Eine wohlfeil formulierte Botschaft bringt nichts, wenn sie die Zielgruppe über die falschen sozialen Kanäle erreicht. Das ist eine Erkenntnis, die Unternehmen für ihre Kommunikationsarbeit aus dem aktuellen „Social-Media-Atlas“ ziehen können. Für die Studie zur Nutzung sozialer Medien haben die Beratungsgesellschaft Faktenkontor und der Marktforscher Toluna deutschen Internetnutzern die Vertrauensfrage gestellt:

  • Informationen, die von Unternehmen und anderen Institutionen über Facebook gestreut werden, haben demnach einen besonders schweren Stand. 60% der Facebook-Nutzer misstrauen solchen Inhalten, die sie über das soziale Netzwerk erreichen. 30% vertrauen den Botschaften „eher“, 10% „sehr“.
  • Das größte Vertrauen wird Unternehmen bei Xing entgegengebracht. Mit 62% liegt das Karrierenetzwerk noch vor den klassischen Medien Radio, Zeitungen/Zeitschriften und TV (s. buchreport.datei). Fast jeder fünfte Xing-Nutzer bezeichnet sein Vertrauen in Informationen, die Unternehmen über die B2B-Plattform absenden, sogar als „sehr hoch“.
  • Auch beim direkten Xing-Konkurrenten Linkedin wird Unternehmen und ihren Inhalten mehrheitlich das Vertrauen ausgesprochen (56%).
  • Bei Blogs ist das Verhältnis ausgeglichen.

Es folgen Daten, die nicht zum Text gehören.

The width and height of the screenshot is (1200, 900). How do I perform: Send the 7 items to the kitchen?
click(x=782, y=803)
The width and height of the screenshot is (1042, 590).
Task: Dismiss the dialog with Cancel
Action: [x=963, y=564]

Bei allen anderen untersuchten sozialen Netzwerken sind die Skeptiker in der Mehrheit. Der „Social-Media-Atlas“ wird seit 2011 jährlich erstellt und ist repräsentativ für die deutschen Internetnutzer ab 14 Jahren.

Vertrauensunterschiede: Die Glaubwürdigkeit von Unternehmensinformationen variiert je nach Kanal. Am aufgeschlossensten sind die Xing-Nutzer. Die Grafik enthält eine Auswahl der untersuchten Medien und sozialen Netzwerke.